Летом, 8 июля 1947 года Берия, Ванников и с ними свита человек в 15 шли по огромнейшей строительной площадке будущих комбината и города, которые впоследствии будут названы Челябинск-40.
В промышленности мало дураков показывать начальству истинное состояние дел, и на этой стройке к приезду начальства подготовились: внешне все выглядело очень деловито – работали машины и механизмы, туда-сюда сновали озабоченные рабочие и инженеры. Но и Берия, и Ванников были стреляные воробьи, не одну стройку видевшие во время войны и после.

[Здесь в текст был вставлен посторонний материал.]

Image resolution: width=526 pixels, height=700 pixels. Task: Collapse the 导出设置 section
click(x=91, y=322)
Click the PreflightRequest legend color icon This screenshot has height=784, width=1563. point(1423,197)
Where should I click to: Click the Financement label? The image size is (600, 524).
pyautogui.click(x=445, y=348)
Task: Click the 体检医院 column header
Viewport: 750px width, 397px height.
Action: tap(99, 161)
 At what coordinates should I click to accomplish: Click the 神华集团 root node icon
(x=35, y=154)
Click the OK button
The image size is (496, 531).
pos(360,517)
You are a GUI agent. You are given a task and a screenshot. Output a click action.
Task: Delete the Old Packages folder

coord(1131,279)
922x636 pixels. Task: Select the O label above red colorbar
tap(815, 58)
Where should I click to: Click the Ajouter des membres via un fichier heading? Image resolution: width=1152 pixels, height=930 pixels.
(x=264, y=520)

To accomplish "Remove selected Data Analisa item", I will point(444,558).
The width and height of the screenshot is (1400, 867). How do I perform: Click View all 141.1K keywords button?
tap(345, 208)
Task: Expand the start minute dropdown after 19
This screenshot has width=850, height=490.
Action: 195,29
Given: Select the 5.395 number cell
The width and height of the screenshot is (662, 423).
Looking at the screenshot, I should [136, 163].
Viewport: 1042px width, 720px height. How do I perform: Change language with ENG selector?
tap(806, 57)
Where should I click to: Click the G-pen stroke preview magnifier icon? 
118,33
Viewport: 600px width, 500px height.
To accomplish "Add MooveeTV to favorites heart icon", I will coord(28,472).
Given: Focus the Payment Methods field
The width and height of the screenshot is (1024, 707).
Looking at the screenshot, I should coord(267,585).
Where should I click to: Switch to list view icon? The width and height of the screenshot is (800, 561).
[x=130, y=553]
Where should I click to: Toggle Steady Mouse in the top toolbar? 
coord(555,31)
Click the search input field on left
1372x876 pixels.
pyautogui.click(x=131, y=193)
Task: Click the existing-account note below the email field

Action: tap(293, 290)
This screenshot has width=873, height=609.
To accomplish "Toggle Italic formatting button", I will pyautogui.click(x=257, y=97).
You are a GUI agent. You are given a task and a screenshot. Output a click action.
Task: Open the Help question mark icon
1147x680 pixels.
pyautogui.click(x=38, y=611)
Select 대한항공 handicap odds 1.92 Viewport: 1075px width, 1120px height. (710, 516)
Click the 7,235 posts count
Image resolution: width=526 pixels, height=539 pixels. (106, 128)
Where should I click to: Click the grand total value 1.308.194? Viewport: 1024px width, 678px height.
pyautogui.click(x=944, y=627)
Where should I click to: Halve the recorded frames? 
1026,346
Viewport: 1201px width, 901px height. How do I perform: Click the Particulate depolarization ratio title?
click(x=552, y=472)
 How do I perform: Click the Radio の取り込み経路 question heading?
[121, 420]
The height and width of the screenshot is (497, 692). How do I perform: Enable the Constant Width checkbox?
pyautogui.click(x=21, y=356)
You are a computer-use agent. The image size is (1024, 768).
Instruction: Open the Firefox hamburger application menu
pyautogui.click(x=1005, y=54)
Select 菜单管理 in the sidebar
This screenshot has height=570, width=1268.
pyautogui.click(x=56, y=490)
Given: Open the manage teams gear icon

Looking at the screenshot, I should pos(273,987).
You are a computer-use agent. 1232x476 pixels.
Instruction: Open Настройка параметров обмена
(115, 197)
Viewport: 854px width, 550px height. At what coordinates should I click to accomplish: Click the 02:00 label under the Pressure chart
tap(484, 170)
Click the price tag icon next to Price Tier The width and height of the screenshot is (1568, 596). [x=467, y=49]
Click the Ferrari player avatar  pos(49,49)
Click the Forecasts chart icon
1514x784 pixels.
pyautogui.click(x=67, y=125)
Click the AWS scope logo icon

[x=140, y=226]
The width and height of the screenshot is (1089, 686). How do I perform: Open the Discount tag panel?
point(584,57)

Их на этой показушной мякине провести было не просто.
Берия остановился у очередного котлована, внутри которого с полсотни заключенных подравнивали лопатами грунт и переносили с одного места на другое с машину горбыля.
– Что это за объект?
Начальник строительства начал суетливо смотреть в услужливо развернутый перед ним ситуационный план, в конце концов ему подсказали, что это, и он бодро ответил.
– Трансформаторная подстанция главной насосной станции.
– Какова должна быть готовность на сегодня?
Несколько человек начали листать бумаги, и начальник строительства наконец доложил.
– Должны монтироваться трансформаторы.
Ванников тут же посмотрел на начальника Управления оборудования.
– Где трансформаторы?
Тот быстро пролистал свои бумаги.
– Прибыли, и уже на складе все три. В пути четвертый – запасной.
– Кто за это отвечает?! – Ванников указал пальцем на котлован.
Робко выступил из толпы полненький инженер в очках и затарахтел оправдывающейся скороговоркой.
– Начальник 17-го стройучастка инженер Абрамзон. Товарищ Ванников, я не виноват, что я могу сделать?
– Где фундаменты, где здание?! – рыкнул Ванников.
– Я каждый день даю заявки, и каждый день одно и то же: леса на опалубку нет, арматуры нет, транспорта нет. А теперь Абрамзон виноват!
– Где лес? – Ванников повернулся к начальнику Управления снабжения.
– Товарищ Ванников! – снабженец, давно привыкший, что на него всегда вешают всех собак, спокойно открыл журнал на нужной странице и доложил. – На складах более 7 тысяч кубов только доски. Мы прибывающий лес уже за забором складываем.